EigenTrust (Kamvar, Schlosser, Garcia-Molina; WWW '03) — the canonical "trust as graph centrality" algorithm and a frequent baseline in the multi-agent / P2P-reputation literature.

  • Maintain a sparse local-trust matrix C[reporter][subject] from Evidence reports (positive minus negative, then row-normalized).
  • Compute the global trust vector as the principal left eigenvector of the teleport-smoothed matrix via sparse power iteration: t ← (1 − α)·Cᵀ t + α·p.
  • p is a configurable pre-trusted seed distribution (defaults to uniform over observed agents); reporters with no usable local trust are treated as dangling and redistributed through p, mirroring the standard PageRank reformulation.
  • Cached lazily: report marks dirty, score recomputes on demand — so many score queries between reports are essentially free.
  • Deterministic under sorted agent ordering with a fixed iteration cap (64) and tolerance (1e-8). Same evidence sequence → bit-identical global-trust vector. NEST's "same seed → same trace" guarantee is preserved.

No new runtime dependencies (no NumPy); pure Python dict-of-dicts so cost scales with edges, not n².

How to test

Unit + property tests (16, all passing):

uv run pytest packages/nest-plugins-reference/tests/test_eigentrust.py -v

Headline adversarial properties covered:

  • test_sybil_clique_cannot_promote_itself — 10 Sybils circle-vouching 5× each cannot beat one honest agent with a single seed endorsement.
  • test_self_vouching_does_not_inflate — agents reporting themselves do not climb above a seed-anchored peer.
  • test_distrusted_reporter_cannot_swing_against_seed — 200 rogue negative reports + 200 rogue self-promotions still leave a seed-anchored target above the rogue.
  • test_eigentrust_separates_cheater_below_honest — miniature of the bundled reputation scenario: cheater ends strictly below every honest agent.
  • test_same_evidence_sequence_yields_identical_vector — determinism check (bit-equal floats across runs).

End-to-end swap against the reputation scenario:

# scenarios/reputation.yaml
layers:
  trust: eigentrust   # was: score_average
uv run nest run scenarios/reputation.yaml
uv run python -c "from pathlib import Path; from nest_core.validators import validate_trace; \
  [print(('PASS' if r.passed else 'FAIL'), r.name) for r in validate_trace(Path('traces/reputation.jsonl'), 'reputation')]"

Full workspace suite (regression check): uv run pytest packages/ -q275 passed (up from 259 with my 16 new tests).

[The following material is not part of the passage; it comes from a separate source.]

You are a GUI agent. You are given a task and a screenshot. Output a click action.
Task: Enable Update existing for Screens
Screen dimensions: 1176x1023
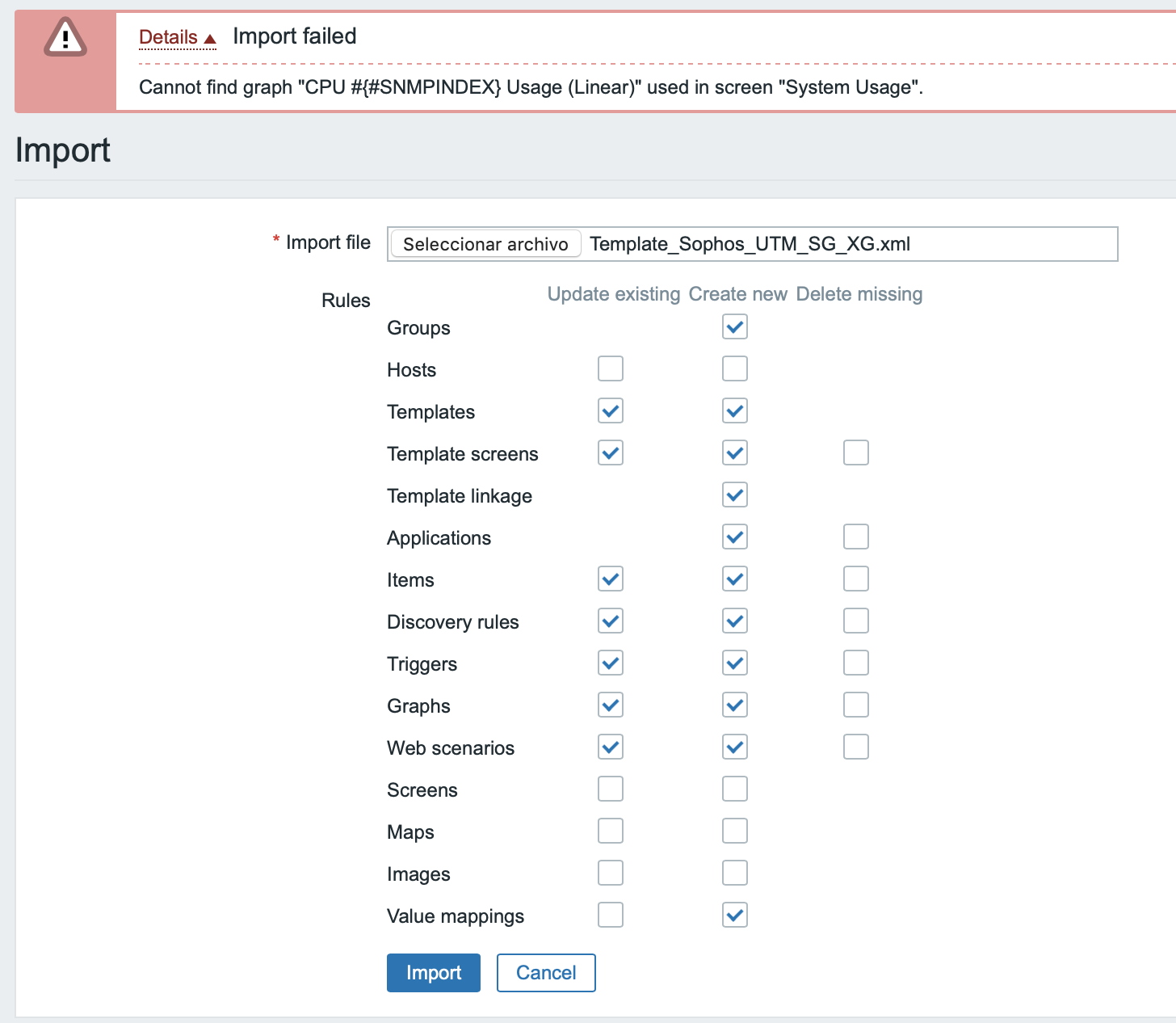(611, 789)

Lint + types both clean: uv run ruff check ... and uv run pyright ... pass on the new files.

Key assumptions

  • α (teleport probability) defaults to 0.15, the PageRank canonical value; the paper recommends 0.1–0.2. Exposed as a constructor kwarg.
  • Without an explicit pre_trusted set, p is uniform over agents that have appeared as a reporter or subject. With explicit seeds that haven't appeared yet, the algorithm falls back to uniform rather than concentrating mass on absent agents.
  • Score is normalized by dividing by the max raw eigenvector entry, so the most-trusted agent gets ~1.0. This matches score_average's [0, 1] scale for fair side-by-side comparisons.
  • Unknown agents return the same neutral prior (0.5) as score_average, so baseline numbers don't shift on a plugin swap.
  • Trust.stake is kept as interface-compatible passthrough; staking does not influence the eigenvector in this implementation (could be added later via weighting p).
  • The reputation scenario's ObserverAgent currently keeps its own counter and does not call trust.score(), so the plugin's effect on validator output is via the trust-layer state, not the trace. A natural follow-up is to have the observer publish the global trust vector to the blackboard so validators can assert on rank-ordering.

Persona

Stanford ML PhD interested in adversarial multi-agent RL, benchmark design, and reproducibility — looking for plugins that turn NEST scenarios into proper protocol stress tests rather than smoke tests.

Future work

  • Time-weighted EigenTrust — apply an exponential decay to old reports before computing C (Kamvar 2003 §6, also explored in BetaReputation [Jøsang & Ismail]).
  • Stake-weighted seeds — fold stake() amounts into the seed distribution p so committed-stake agents anchor the system, giving NEST a free testbed for proof-of-stake reputation.
  • Validator extension — add a trust_ranking property check that compares the trust-layer global vector against ground-truth honesty labels in the reputation scenario (e.g., Spearman rank correlation between EigenTrust score and the actual cheat probability). That would turn the validator into a real adversarial benchmark.
  • EigenTrust on the marketplace scenario — the bundled marketplace doesn't currently exercise the trust layer; wiring buyer-side trust.score() lookups before accepting a seller would let researchers benchmark trust-driven partner selection.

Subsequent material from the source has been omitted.